UK businesses lagging on AI payments adoption

21st April 2026

While the use of AI in payments management continues to grow, the UK is proving slower to adopt AI solutions than its European peers, with skills gaps and regulatory uncertainty slowing progress according to new research by Intrum.

Intrum’s European Payment Report, based on a survey of over 8,000 businesses in 20 markets, is produced by credit management firm Intrum. This year, it shows that 61% of UK businesses are using AI in payments, compared with an average of 66% across Europe.

The UK has not kept up with European acceleration in the use of these tools – this gap has grown since 2025, when 58% reported that they used AI in payments, compared with 59% across Europe.

Intrum UK MD Gavin Flynn said  “AI is no longer a theoretical benefit to payments management. At a time when many firms are struggling with late payments, these tools offer significant potential to reduce late payments and improve predictability.”

AI tools can be used at every stage of the payments cycle, generating invoices, resolving account queries and settling disputes. Predictive tools can also identify invoices that are likely to become overdue, allowing businesses to act early, while automated solutions offer tailored support to customers.

The report shows that 28% of businesses are using AI in payments and plan to increase their use, while 32% are awaiting results before deciding whether to adjust. Another 31% plan to use AI but have not yet managed to implement it, while nine per cent have no plans to invest in these solutions.

Those companies may be missing out on significant benefits: businesses that are using AI in payments say they are already saving £6.6 billion a year in labour costs, a fifth of the overall cost of chasing late and non-payment.

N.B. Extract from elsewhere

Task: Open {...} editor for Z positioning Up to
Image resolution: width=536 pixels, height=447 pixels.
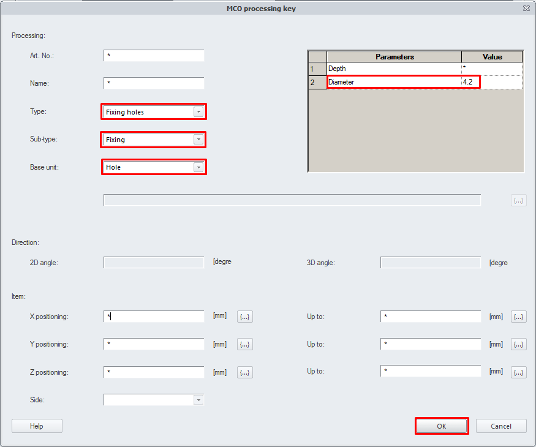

Knowledge and experience are significant barriers to firms using AI in payments, with 55% of UK businesses saying they lack the skills to get real value from AI. This figure has not improved in the last couple of years (2025: 53% and 2024: 55%). This may be leading to complacency, with only 48% of UK businesses believing they will fall behind competitors if they fail to implement AI tools in the back office.

Uncertainty over regulation is another limiting factor, with only 35% of businesses confident they understand European legislation coming in around AI.

Businesses may also be underestimating consumer appetite for these tools. Only 20% of firms believe customers are more honest with AI chatbots than human contacts when discussing their finances, but, in Intrum’s consumer research, 52% of UK consumers said they would be more likely to be open and honest with an AI tool.

Flynn concluded  “This gap between perception and reality means businesses could be missing opportunities to improve late payments, something that is a massive drag on growth and, in some cases, survival,. Our report shows that businesses are more focused on growth in 2026 than they have been for the last five years – to achieve that, they need to reduce the labour, cost and distraction of chasing customer payments.”